若者が集う下北沢で“オトナ居酒屋”。『D-DRAGON』が狙う「セレカジ」ニーズとは?
「セレカジ」はコロナ禍を経て生まれた新たな価値観
そして、宮本氏が『D-DRAGON』の業態開発で意識したのが「セレカジ」というキーワードだという。セレカジは「セレブカジュアル」を略した宮本氏の造語だが、その意味を「手の届く贅沢、手軽なセレブリティ」と説明し、さらにこう続けた。
「コロナ禍を経て生まれた新たな価値観、それがセレカジです。コロナ禍以前は『コストパフォーマンスの高い店』=『安い店』という捉え方が主流でしたが、アフターコロナ期に移行して消費者は外食により目的性を求めるようになりました。客単価8,000円で地鶏の焼鳥と自然派ワインのペアリングが楽しめる店など、ファインダイニングのサービスをリーズナブルに体験できるような店を『コスパの高い店』と捉えるようになっており、そうした価値基準の源にあるのがセレカジのニーズだと考えているわけです」
「若者でも手の届く贅沢」を基準に設定した客単価6,000円
『D-DRAGON』は想定客単価を6,000円に設定しているが、これは「若者でも手の届く贅沢」(宮本氏)として導き出した数値だ。フードのメニュー構成についてもセレカジを強く意識したという。

• 作業指示:
下北沢の居酒屋『D-DRAGON』をめぐる文章の続きを、最後の文のあとから書き進めよ。 データは別の出典から取ったものだ。

• 抽出データ:
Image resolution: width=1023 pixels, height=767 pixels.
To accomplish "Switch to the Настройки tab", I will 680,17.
==
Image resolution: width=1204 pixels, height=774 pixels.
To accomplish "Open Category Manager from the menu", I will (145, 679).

• 実行結果:
フードメニューは350~2,890円をプライスレンジとして44品をラインアップ。『魚がし どまん中』などの既存店は焼霜や炙り、湯引きなどひと仕事を加えた刺身の盛合せが名物メニューだが、『D-DRAGON』はそれを下地にしながらよりご馳走感を増すために肉刺身を盛り合わせた「鮮魚と肉刺し5種盛り合わせ シモキタ盛り」(1人前1,380円)を名物メニューに据えた。
その他には、「炙りカニ味噌の香箱甲羅」(1,480円)や「鰻とフォアグラの春巻き」(600円)といったご馳走感のある一品料理、「雲丹いくら」(700円)や「鰻と発酵バター」(500円)など高級食材を盛りつけたつまみ寿司を用意。そこに豚の角煮をアレンジした「ドラゴン肉の角煮シーニ」(1,800円)など遊び心のある商品を織り交ぜてヌケ感をプラスしている。
各店のオープニングメニューは専務の杉山一道氏が開発しており、それらの商品開発のポイントを次のように説明する。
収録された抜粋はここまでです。